Binance, największa giełda kryptowalut na świecie, m.in. dzięki swoim wysokim limitom wypłat bez procesu "poznaj swojego klienta" (ang. KYC), czyli bez weryfikacji tożsamości klienta i jego adresu zamieszkania, musiałaby teraz zmienić swoje zasady. Obecnie zezwala użytkownikom wypłacić dwa BTC bez KYC. Jest to oczywiście niezgodne z regulacjami dotyczącymi prania pieniędzy i wymaga rozwiązania. Ewentualnie giełda może zdecydować o całkowitym wycofaniu swoich usług z UE.
Niektóre firmy już planują zakończenie działalności, powołując się na nadchodzące zmiany regulacyjne. BottlePay oświadczył w zeszłym tygodniu, że nowe przepisy uniemożliwiłyby firmie dalsze oferowanie usług w sposób zgodny z jej obecną działalnością. Firma ogłosiła, że pod koniec roku przestanie działać. Inne firmy także wydały podobne ogłoszenia, m.in.
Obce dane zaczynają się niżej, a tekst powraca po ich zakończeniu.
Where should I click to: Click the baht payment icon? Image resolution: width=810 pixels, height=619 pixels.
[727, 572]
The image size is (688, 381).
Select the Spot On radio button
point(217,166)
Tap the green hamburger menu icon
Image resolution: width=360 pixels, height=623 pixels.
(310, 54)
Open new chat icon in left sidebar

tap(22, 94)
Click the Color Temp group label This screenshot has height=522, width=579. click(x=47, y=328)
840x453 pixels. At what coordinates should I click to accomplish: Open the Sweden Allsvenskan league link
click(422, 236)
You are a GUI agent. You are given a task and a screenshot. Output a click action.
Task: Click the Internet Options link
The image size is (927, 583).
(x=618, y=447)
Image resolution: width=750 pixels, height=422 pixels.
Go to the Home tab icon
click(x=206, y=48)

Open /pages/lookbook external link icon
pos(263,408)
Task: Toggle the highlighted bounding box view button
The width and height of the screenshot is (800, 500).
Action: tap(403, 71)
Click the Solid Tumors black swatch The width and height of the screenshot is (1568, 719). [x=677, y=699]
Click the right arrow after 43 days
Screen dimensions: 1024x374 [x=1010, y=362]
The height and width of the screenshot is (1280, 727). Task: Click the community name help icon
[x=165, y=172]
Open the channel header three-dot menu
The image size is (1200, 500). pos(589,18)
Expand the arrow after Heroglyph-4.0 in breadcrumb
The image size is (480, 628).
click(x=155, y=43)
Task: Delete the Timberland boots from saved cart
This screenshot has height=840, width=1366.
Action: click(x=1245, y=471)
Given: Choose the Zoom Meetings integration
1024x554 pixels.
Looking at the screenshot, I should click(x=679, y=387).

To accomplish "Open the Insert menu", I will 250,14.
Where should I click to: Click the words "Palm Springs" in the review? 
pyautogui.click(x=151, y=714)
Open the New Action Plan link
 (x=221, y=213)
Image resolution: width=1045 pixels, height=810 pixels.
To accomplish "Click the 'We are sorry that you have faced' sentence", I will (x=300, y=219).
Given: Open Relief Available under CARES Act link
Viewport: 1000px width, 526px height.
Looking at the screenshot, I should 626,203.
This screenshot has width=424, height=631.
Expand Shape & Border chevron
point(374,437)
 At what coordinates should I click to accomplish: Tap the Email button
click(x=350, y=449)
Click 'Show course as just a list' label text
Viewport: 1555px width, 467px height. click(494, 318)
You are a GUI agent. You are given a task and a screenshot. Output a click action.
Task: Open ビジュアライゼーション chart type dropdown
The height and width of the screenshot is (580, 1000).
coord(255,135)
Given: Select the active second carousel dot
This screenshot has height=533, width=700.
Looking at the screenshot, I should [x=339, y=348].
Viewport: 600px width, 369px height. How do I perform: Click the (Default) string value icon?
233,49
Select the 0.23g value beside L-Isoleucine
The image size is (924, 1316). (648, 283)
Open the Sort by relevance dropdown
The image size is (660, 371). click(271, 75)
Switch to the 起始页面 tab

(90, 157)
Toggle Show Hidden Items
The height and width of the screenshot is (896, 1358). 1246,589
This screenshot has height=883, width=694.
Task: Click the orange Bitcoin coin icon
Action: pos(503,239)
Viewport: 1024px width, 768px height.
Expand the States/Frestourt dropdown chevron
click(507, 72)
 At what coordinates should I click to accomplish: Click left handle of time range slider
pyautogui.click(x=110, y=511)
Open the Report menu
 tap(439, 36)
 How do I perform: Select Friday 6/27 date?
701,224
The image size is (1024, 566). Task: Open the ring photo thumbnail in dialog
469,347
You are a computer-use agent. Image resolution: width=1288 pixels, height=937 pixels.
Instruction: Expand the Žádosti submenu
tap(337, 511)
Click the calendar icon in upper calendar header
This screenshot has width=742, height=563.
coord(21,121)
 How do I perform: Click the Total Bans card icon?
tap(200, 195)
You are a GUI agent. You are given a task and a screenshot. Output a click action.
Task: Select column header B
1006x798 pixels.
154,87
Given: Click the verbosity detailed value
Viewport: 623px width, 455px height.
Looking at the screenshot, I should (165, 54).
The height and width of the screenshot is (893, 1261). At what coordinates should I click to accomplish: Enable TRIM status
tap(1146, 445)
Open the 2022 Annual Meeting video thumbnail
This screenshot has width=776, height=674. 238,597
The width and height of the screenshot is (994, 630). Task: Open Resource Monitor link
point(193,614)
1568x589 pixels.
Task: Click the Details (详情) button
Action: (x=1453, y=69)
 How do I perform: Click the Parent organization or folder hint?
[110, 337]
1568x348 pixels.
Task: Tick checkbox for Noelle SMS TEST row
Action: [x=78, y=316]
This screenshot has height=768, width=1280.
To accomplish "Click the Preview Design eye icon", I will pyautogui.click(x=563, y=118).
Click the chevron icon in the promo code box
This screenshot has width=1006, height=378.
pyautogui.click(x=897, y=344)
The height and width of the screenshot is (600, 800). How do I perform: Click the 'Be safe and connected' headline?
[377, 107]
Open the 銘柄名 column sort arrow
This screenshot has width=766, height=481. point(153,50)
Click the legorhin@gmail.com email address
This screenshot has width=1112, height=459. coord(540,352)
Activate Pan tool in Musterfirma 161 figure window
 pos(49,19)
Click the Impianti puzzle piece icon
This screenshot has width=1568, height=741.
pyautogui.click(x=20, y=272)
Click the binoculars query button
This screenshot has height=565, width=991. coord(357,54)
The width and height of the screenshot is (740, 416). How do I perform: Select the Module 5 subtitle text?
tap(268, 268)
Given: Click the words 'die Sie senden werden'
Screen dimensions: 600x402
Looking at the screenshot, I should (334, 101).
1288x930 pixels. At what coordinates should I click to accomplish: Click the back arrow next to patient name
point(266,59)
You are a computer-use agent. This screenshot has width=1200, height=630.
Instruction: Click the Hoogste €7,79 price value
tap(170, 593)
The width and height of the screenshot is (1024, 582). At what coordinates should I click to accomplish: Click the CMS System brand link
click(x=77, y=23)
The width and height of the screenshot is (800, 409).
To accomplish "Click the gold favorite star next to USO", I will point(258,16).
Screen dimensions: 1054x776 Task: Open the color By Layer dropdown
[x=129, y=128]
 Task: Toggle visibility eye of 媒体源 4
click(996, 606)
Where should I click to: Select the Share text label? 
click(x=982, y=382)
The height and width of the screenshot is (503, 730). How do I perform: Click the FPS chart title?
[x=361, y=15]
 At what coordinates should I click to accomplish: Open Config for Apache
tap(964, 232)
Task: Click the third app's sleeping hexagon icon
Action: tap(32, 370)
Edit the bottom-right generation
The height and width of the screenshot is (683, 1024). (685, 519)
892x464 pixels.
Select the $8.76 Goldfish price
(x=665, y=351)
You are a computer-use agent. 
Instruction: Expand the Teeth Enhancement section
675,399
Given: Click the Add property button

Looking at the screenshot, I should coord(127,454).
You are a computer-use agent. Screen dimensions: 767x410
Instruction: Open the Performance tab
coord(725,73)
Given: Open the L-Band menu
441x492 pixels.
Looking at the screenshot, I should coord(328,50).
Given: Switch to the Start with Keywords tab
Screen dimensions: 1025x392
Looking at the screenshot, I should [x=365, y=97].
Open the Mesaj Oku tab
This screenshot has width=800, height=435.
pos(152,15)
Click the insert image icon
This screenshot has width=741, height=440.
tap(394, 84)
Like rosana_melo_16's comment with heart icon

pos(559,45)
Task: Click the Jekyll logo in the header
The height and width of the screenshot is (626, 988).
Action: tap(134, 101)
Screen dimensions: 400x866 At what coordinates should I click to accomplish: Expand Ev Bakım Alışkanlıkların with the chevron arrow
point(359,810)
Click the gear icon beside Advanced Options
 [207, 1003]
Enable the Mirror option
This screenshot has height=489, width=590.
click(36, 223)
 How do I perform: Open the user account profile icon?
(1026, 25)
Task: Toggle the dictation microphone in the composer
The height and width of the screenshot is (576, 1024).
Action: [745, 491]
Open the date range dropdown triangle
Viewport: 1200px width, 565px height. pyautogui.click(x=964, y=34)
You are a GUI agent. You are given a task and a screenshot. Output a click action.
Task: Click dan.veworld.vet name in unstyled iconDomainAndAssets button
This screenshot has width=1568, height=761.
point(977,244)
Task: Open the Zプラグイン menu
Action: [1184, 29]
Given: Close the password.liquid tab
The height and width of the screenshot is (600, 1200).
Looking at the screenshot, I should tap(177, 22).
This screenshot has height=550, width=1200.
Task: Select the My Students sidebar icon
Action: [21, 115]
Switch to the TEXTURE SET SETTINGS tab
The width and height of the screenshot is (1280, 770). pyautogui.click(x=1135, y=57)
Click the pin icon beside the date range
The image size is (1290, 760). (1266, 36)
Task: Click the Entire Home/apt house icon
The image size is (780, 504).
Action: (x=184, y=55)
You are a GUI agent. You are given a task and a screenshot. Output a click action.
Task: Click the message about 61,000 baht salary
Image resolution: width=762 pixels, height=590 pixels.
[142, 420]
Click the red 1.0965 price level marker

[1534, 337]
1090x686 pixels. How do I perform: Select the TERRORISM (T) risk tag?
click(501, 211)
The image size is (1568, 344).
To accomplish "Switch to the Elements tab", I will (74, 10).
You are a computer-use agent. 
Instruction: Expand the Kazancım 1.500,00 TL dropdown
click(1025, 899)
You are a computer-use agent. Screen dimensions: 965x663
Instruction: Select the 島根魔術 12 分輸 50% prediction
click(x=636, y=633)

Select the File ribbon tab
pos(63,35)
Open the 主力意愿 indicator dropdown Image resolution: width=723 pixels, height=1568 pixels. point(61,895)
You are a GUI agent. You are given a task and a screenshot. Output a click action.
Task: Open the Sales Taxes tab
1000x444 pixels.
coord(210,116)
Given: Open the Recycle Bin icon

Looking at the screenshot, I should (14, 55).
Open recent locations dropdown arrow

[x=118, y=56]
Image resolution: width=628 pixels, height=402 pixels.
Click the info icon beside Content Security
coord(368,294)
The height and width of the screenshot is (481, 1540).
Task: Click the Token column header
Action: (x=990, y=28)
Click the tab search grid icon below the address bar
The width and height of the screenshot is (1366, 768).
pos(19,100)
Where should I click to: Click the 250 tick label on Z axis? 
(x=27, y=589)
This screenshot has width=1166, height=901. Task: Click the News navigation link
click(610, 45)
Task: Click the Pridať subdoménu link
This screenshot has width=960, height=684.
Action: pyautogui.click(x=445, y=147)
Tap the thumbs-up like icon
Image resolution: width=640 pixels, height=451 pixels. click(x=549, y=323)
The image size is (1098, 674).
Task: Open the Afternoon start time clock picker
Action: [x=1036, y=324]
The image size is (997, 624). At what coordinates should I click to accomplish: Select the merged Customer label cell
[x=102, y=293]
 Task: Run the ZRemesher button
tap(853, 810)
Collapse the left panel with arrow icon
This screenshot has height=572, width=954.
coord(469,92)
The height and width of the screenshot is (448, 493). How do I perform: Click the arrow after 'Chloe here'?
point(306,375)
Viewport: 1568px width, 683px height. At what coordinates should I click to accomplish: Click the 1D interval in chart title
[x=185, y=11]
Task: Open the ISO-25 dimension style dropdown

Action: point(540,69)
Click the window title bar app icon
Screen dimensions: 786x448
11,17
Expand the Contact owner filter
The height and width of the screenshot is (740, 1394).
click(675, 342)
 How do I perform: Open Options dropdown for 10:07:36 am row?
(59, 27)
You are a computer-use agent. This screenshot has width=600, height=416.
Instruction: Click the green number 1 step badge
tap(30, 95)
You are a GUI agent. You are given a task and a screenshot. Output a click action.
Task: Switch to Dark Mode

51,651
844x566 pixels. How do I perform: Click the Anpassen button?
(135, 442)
Simplecoin i Chopcoin.
Chociaż nadchodzące regulacje z pewnością wstrząsną sposobem działania europejskich firm działających w branży kryptowalut, niektóre wydają się akceptować tę zmianę. Większość giełd w dużej mierze jest już przygotowana na nową dyrektywę, jako, że już wcześniej były zobligowane do przestrzegania podobnych przepisów w innych jurysdykcjach.